The human intestinal tract is home to trillions of “friendly” bacteria that are crucial in maintaining good health. These bacteria are instrumental in protecting against tummy problems, supporting digestion and absorption of nutrients. The balance of this gut micro flora is also intrinsically linked with immunity, ensuring a positive balance of beneficial gut bacteria will give your immune system a fighting chance of beating off the majority of opportunistic pathogens.

Antacids, antibiotics and low fibre refined diets all disrupt this delicate balance. This is possibly why an estimated 1 in 5 adults in the UK suffer from gastrointestinal complaints. Rebalancing the gut micro flora through the diet or by taking a “probiotic” supplement containing strains of friendly bacteria has been shown to help maintain the health of the intestinal tract and aid digestion, reduced bloating and the establishment of a regular bowel habits.

A change of food may upset a sensitive tummy

Our immune system is used to dealing with bacterial or viral challenges on a regular basis, but when we travel we can encounter different or possibly more pathogenic strains that then cause us to become ill. A change of food may also upset a sensitive tummy, as well as traveller’s diarrhoea people may also suffer from bloating or discomfort.

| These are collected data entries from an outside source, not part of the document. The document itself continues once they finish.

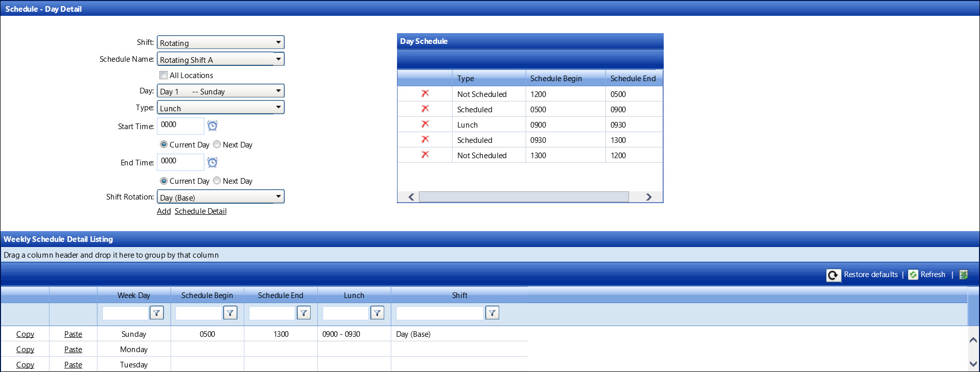Image resolution: width=980 pixels, height=372 pixels.
Task: Click the Start Time input field
Action: coord(180,125)
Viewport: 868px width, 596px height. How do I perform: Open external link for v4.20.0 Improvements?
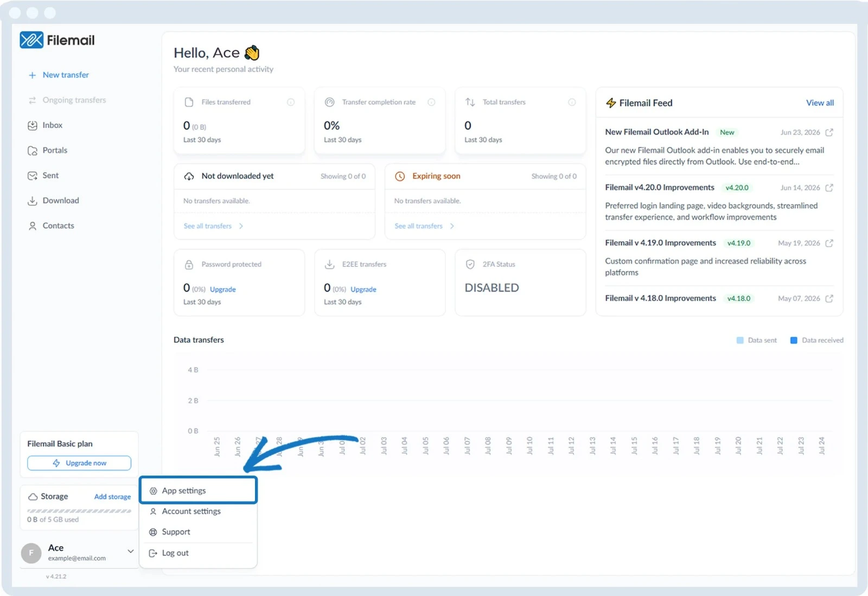pyautogui.click(x=829, y=188)
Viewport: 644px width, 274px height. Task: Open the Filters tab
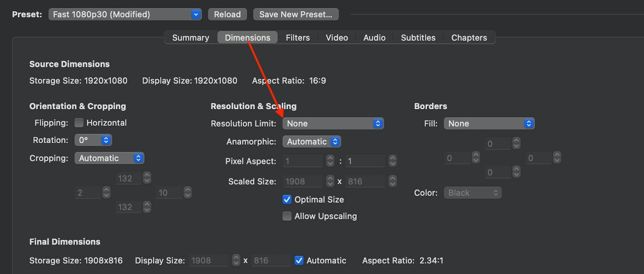coord(297,37)
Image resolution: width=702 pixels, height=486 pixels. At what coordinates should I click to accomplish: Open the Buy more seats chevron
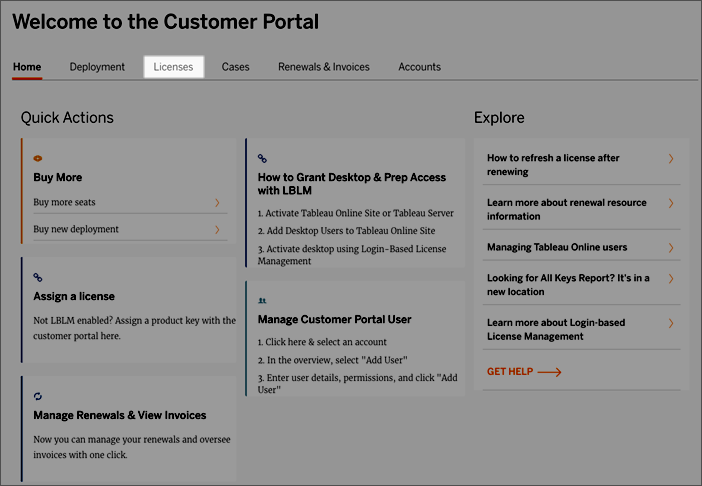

You can reduce your chances of falling ill by giving your immune system and gut flora extra support by taking a probiotic supplement before jetting off to exotic destinations. Closer to home evidence continues to grow that probiotic supplements are a key element in the management of IBS, a combination of L.plantarum and L.acidophilus has been found to be especially effective.

Choosing a probiotic supplement

The effectiveness of probiotics is linked to their ability to survive the transit from stomach to small intestine; to do so they must be able to resist both acidic and alkaline conditions.

To confer health benefits probiotic supplements must contain live bacteria capable of adhering to the intestinal lining and colonise in the colon. Always choose products by trusted and established manufacturers.

Lyophilised (freeze dried) bacteria are stable at room temperature so do not need refrigeration.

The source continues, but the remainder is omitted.